La Côte d’Ivoire inaugure à Laâyoune son consulat général 

La République de Côte d’Ivoire est le cinquième pays africain à ouvrir  officiellement ce mardi, un consulat général à Laâyoune, une des grandes villes du Sahara Marocain.

Le nouveau consulat a été inauguré par le ministre ivoirien de l’Intégration africaine et des Ivoiriens de l’extérieur, Ally Coulibaly en compagnie de son homologue  marocain des Affaires étrangères, de la Coopération africaine et des Marocains résidant à l’étranger, Nasser Bourita.

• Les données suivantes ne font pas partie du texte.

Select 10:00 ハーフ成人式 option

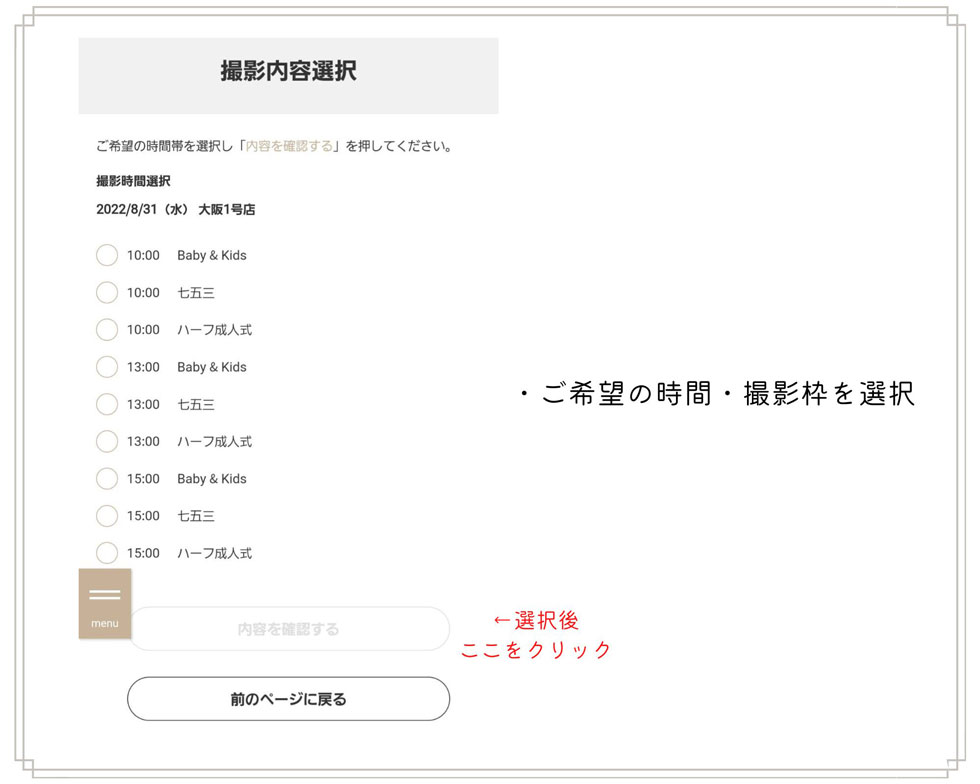tap(107, 330)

La côte d’Ivoire qui disposait déjà d’un consulat honoraire dans la province de Lâayoune, a ainsi emboîté le pas à l’Union des Comores, au Gabon, à Sao Tomé-et-Principe et à la République centrafricaine pour établir un consulat général dans cette ville, alors que la Gambie, et la Guinée-Conakry ont préféré installer leurs représentations diplomatiques dans l’autre grande province saharienne, Dakhla.

Un huitième pays africain, le Burkina Faso s’apprête lui aussi à ouvrir son propre consulat général à Dakhla, pour assurer «une meilleure protection des intérêts du Burkina Faso et de ses ressortissants dans la région de Dakhla-Oued Eddahab» dans la zone Sud du Maroc, a-t-on annoncé dernièrement de source officielle à Ouagadougou. 

Ces représentations consulaires dans les provinces sud du Royaume, constituent non seulement une reconnaissance de la marocanité du Sahara, mais sont surtout perçues par les observateurs, comme un franc défi lancé au Polisario et à son principal soutien, l’Algérie qui fait tout, pour faire perdurer ce litige territorial autour du Sahara marocain.

La plupart de ces observateurs et des analystes qui suivent de près ce dossier, s’accordent à dire que le prolongement de ce contentieux créé d’ailleurs de toutes pièces par le régime algérien à l’époque du défunt président Houari Boumediene et de la guerre froide, est voulu par certains puissants généraux de l’armée algérienne, dans la mesure où il arrange leurs intérêts personnels et leur permet de tenir encore pour longtemps les commandes de leur pays.